> [STATED EXERCISE]
Copy out every line below that contains the word "legend". Matches must have the same capitalization.

-- Start DATA PROVIDED --

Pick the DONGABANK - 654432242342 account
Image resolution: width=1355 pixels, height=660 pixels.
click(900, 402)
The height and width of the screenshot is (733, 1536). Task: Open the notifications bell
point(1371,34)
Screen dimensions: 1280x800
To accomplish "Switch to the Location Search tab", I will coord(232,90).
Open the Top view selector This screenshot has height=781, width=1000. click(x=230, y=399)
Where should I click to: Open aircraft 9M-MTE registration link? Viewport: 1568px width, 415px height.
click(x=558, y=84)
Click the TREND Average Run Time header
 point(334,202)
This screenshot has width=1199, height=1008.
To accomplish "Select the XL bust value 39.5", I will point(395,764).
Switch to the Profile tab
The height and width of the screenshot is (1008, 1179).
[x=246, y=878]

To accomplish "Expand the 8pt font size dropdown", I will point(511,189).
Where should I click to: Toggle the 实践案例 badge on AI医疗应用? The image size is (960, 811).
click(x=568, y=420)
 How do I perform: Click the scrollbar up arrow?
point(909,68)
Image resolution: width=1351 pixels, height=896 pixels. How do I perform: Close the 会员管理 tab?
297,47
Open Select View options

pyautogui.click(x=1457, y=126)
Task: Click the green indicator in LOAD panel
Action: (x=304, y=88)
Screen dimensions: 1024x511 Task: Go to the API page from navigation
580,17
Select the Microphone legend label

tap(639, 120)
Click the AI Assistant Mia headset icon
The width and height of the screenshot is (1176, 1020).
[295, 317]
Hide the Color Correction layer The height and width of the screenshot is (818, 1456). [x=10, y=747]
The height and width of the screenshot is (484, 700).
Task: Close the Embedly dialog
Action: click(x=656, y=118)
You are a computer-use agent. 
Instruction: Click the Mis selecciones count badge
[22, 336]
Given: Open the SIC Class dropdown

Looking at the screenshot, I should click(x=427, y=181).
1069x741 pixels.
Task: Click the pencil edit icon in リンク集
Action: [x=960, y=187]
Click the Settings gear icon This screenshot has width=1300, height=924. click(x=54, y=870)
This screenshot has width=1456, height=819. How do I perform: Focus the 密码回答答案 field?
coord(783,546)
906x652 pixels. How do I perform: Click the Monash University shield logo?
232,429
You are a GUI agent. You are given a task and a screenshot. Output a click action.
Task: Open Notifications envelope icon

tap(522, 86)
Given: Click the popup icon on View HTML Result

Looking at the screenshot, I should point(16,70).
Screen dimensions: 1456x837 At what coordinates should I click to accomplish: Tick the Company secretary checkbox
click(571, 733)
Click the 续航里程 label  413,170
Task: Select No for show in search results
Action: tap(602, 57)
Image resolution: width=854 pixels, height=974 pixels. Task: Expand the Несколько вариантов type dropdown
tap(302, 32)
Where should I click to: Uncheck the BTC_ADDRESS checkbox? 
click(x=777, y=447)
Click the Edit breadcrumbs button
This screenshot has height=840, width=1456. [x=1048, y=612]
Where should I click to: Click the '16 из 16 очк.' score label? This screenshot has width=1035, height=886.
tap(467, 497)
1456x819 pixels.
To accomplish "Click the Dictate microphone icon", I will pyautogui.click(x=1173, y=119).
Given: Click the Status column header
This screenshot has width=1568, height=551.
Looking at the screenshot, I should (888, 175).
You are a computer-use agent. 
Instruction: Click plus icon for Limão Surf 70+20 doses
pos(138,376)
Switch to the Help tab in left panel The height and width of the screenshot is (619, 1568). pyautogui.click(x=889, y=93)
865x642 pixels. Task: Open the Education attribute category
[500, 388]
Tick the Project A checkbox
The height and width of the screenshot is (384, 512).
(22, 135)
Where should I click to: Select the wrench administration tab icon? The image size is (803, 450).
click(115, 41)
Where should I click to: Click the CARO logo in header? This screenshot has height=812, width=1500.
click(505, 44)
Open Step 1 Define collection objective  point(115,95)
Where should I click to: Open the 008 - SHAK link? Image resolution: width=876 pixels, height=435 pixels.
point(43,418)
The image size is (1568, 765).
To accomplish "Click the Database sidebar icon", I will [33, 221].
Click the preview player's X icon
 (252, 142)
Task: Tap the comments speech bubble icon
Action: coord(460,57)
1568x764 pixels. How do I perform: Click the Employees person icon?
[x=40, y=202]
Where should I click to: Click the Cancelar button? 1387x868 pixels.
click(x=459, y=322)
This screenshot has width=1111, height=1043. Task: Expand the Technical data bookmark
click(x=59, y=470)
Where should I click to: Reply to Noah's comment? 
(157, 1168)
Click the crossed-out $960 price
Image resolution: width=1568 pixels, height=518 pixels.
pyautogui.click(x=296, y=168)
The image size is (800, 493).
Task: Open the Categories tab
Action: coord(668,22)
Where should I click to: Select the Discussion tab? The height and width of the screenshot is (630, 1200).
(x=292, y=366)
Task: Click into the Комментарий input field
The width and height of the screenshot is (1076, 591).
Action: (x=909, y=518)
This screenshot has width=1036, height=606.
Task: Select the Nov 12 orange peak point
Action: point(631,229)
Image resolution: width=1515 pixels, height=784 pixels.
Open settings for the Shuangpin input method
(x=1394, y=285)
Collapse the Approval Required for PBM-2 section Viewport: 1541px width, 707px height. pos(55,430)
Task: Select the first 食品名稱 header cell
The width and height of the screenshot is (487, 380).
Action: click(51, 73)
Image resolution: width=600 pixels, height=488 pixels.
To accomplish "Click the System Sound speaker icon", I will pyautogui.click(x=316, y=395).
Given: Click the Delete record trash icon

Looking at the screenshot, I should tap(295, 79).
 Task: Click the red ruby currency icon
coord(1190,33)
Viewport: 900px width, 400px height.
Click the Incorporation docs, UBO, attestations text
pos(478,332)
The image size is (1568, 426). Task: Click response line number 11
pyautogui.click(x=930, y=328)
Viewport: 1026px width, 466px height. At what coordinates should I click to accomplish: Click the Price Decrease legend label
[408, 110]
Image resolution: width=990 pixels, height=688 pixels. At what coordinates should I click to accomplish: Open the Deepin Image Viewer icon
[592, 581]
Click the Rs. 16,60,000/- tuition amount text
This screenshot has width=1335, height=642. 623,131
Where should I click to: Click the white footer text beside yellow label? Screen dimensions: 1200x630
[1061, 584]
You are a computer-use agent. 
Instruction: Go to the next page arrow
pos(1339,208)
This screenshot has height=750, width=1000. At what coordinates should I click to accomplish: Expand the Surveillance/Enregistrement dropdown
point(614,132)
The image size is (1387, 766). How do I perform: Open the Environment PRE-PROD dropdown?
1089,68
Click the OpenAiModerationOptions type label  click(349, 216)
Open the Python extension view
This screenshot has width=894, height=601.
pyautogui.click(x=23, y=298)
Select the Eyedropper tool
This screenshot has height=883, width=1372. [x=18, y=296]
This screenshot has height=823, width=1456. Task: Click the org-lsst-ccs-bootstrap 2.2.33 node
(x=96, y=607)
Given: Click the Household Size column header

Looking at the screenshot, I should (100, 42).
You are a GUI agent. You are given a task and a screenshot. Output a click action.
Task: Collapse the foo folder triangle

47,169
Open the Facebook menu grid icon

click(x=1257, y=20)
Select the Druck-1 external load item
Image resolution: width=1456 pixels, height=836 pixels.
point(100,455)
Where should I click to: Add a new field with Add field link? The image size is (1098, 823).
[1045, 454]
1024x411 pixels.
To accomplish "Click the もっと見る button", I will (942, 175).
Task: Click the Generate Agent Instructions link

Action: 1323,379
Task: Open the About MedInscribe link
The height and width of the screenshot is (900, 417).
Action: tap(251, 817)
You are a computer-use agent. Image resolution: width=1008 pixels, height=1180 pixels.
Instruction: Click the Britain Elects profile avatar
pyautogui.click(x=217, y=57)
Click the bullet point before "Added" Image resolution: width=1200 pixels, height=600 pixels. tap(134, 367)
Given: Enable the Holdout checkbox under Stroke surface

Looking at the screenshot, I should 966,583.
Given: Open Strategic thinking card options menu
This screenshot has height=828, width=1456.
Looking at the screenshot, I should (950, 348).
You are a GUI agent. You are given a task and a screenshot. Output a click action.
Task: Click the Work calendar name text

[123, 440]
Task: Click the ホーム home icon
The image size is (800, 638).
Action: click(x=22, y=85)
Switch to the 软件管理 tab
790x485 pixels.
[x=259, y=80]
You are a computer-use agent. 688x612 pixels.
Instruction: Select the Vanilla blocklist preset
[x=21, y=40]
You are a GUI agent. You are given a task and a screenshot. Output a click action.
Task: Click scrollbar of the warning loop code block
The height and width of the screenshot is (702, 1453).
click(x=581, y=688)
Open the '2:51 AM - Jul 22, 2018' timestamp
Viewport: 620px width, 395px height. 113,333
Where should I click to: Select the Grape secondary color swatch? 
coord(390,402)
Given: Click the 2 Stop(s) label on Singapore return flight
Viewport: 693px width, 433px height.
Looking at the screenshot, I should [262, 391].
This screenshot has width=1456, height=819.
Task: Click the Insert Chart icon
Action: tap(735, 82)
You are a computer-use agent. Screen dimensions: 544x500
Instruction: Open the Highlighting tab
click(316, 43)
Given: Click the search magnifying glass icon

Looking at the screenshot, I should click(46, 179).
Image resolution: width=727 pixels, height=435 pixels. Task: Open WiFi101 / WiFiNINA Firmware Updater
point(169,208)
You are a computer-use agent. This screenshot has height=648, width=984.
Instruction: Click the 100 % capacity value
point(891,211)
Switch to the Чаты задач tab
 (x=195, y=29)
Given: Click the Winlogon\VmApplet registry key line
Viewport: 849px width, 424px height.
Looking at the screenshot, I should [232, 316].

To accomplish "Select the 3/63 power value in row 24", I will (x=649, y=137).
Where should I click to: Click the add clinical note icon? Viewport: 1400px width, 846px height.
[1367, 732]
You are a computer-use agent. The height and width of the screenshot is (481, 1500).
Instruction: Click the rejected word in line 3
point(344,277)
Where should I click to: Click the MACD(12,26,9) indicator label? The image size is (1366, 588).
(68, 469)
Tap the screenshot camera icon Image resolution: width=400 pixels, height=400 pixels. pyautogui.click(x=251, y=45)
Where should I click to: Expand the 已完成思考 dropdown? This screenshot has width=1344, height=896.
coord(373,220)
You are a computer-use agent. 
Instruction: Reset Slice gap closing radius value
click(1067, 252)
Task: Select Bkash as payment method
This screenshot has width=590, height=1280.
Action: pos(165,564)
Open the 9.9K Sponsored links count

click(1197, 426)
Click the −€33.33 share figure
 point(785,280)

-- End DATA PROVIDED --

> [ANSWER IN FULL]
Select the Microphone legend label
Viewport: 1026px width, 466px height. At what coordinates should I click to accomplish: Click the Price Decrease legend label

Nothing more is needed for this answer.